Gregor MacGregor (31 August 1869 – 20 August 1919) was a former Scotland international cricketer and Scotland international rugby union player. He also played for the England international cricket team.

Personal history
MacGregor was born in 1869 to Donald MacGregor J.P. of Argyll in Edinburgh, Scotland. He was schooled at Uppingham before matriculating to Jesus College, Cambridge in October 1887. On leaving university he found work on the London Stock Exchange.

Cricket career

Club career

In cricket he played 265 first-class matches between 1888 and 1907.   He made his first-class debut for Cambridge University against C.I. Thornton's XI at Fenner's in 1888 and won Blues in all four years at Cambridge.  He made first-class appearances for a number of teams, including Middlesex as a wicket keeper and captained the county club between 1898 and 1907. He later served as the treasurer, before his death in 1919, aged 49.

International career

He played for Scotland against Australia.

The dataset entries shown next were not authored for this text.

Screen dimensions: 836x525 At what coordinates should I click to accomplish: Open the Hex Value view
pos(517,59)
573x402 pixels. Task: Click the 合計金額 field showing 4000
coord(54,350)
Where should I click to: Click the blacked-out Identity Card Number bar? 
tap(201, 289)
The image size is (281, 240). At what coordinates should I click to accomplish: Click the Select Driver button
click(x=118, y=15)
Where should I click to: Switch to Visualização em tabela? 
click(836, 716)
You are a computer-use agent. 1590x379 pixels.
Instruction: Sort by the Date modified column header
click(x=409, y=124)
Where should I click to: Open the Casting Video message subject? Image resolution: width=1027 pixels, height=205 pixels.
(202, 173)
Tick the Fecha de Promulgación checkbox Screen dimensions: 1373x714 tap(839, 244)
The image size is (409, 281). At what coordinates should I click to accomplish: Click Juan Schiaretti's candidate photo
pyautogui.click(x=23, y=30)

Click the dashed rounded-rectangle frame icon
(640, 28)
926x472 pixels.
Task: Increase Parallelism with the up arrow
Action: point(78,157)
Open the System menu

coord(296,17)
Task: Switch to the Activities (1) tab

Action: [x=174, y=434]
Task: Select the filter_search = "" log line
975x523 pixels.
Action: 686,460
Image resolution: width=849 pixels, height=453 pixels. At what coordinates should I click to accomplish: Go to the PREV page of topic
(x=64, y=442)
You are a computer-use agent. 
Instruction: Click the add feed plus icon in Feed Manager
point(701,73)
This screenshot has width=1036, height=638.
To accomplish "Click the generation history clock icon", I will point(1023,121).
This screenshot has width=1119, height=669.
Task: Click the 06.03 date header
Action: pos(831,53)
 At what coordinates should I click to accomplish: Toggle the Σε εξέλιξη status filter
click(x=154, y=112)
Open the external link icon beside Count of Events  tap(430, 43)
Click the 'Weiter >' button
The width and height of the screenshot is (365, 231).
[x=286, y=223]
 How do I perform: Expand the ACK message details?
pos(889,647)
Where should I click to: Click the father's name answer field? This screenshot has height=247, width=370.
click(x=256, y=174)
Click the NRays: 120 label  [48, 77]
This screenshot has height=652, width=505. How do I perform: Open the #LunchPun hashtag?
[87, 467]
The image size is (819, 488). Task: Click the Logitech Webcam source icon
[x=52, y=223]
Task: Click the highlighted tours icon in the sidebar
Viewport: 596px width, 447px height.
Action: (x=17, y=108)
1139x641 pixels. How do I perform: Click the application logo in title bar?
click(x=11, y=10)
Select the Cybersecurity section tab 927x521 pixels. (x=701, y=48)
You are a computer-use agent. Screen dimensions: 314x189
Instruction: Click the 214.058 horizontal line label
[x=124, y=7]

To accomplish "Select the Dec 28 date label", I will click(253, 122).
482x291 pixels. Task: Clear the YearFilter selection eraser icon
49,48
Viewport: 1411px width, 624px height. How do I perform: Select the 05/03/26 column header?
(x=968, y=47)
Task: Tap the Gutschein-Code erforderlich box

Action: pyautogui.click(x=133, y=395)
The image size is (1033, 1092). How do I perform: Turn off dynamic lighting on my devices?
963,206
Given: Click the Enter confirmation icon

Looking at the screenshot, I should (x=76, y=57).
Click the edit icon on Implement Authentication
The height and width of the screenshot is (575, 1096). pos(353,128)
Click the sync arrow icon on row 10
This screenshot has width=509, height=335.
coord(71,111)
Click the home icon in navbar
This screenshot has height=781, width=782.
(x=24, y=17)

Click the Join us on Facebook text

He played in eight Tests for England.

He is commemorated at Cambridge, as the first Scottish cricket Blue to play international cricket, in the Hone-MacGregor Trophy: a triangular tournament between Cambridge University, Irish Universities and Scottish Universities.

Rugby Union career

Amateur career

MacGregor played club rugby for Cambridge University. In 1889 and 1890 he appeared as full back for Cambridge University against Oxford, showing himself a fine tackler and very accurate kick. In the same season that he first appeared for Cambridge, he was also awarded his first international cap.

He then played for London Scottish.

Provincial career

He played for West of Scotland District against East of Scotland District on 24 January 1891.

He was selected for Middlesex to play against Yorkshire in the 1893 English County Championship. Five Scots were selected for Middlesex: Gregor MacGregor, George Campbell, William Wotherspoon, Robert MacMillan and Frederick Goodhue, all with London Scottish who played in the county. He played in that match, but Yorkshire won and then secured the championship.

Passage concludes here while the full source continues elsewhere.